Suara adzan subuh membangunkan Hamzah dari lelapnya. Kokokkan ayam mengagungkan nama sang pencipta , tak mau kalah dengan para makhluk berakal dan berjiwa.

Kaki dikomando bertemu bening suci segera,membaca niat, membasahi wajah hingga ditutup dengan doa. Raga kembali menemukan jiwa, hingga hadast kecil hilang tak tersisa.

Setelah menyelesaikan dua rokaat dilanjutkan bermunajat melangitkan bait-bait pinta dan ditutup dengan surat Ar Rohman seperti biasa. | Cerpen Petualangan Kisah Seorang Gadis Tumbuh Menjadi Wanita

Hamzah melapas mukenah berhias bordiran bunga tulip ditepiannya dan mengganti dengan jilbab berwarna ungu muda lebar hingga menutup lengan tangannya. Menuju umi yang sedang sibuk membuat jajanan di dapur sedari sebelum subuh menyapa.

"Umi..."

“Iya Cah ayu…”

“Mi, ko kayaknya hari ini buat kuenya agak banyakan yah.”

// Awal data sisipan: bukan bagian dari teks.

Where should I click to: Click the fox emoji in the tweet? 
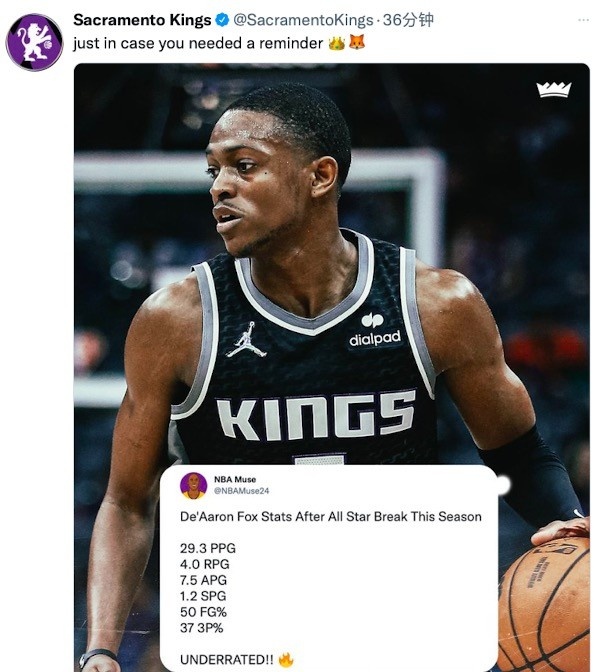point(357,43)
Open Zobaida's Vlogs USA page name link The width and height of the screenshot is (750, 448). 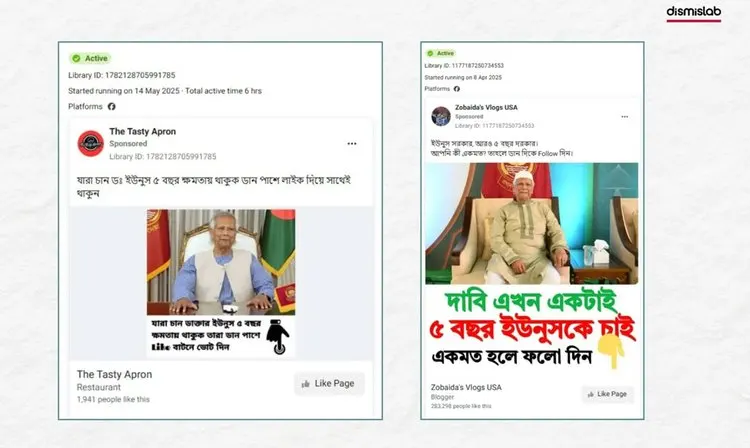486,108
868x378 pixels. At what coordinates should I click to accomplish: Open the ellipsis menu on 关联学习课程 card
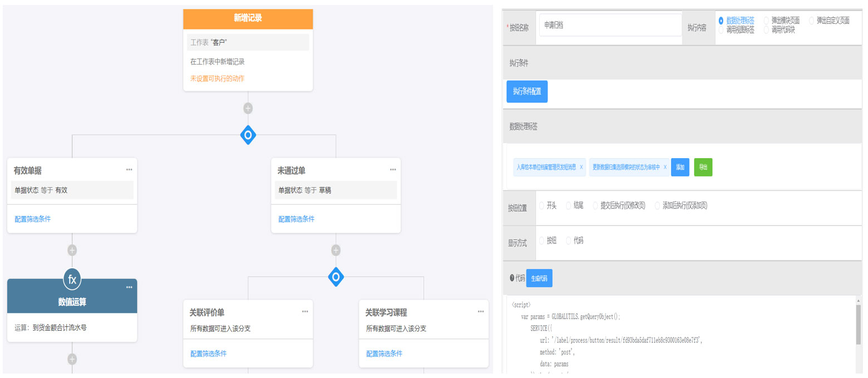click(481, 312)
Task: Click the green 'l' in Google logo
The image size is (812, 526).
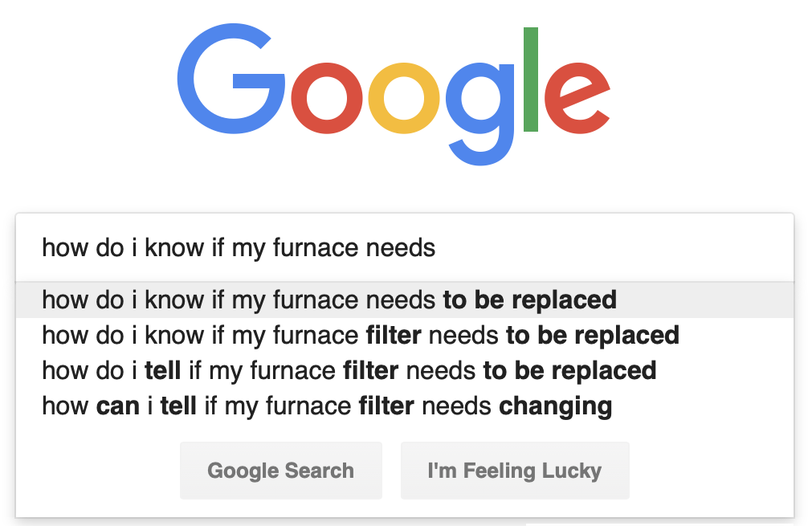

“Iya.selain untuk julanan nanti siang. Kita juga mau kedatangan tamu nanti malam. Jadi sekalian umi buat kuenya lebih banyak.”

“Ada tamu siapa Mi?”

“Duduklah sini Cah ayu. Umi mau cerita sesuatu.”

Tangan lembut umi menarik lengan putri kesayangannya dengan halus, membawanya duduk berhadapan.

“Putri Umi sudah dewasa. Sudah saatnya bertemu dengan jodohnya. Membangun keluarga bersama suami dan anak-anaknya. Dan tentu, Umi dan Abi ingin pilihkan yang terbaik untuk anak umi satu-satunya ini.”

“Umi…” Hamzah mencoba memahami setiap yang sang umi sampaikan.

“Hamzah masih ingat Alif?”

“Hmm… Alif teman kecil Hamzah. Putra pertama Pak Ustadz khoirul, guru ngaji Hamzah waktu kecil dulu mi?”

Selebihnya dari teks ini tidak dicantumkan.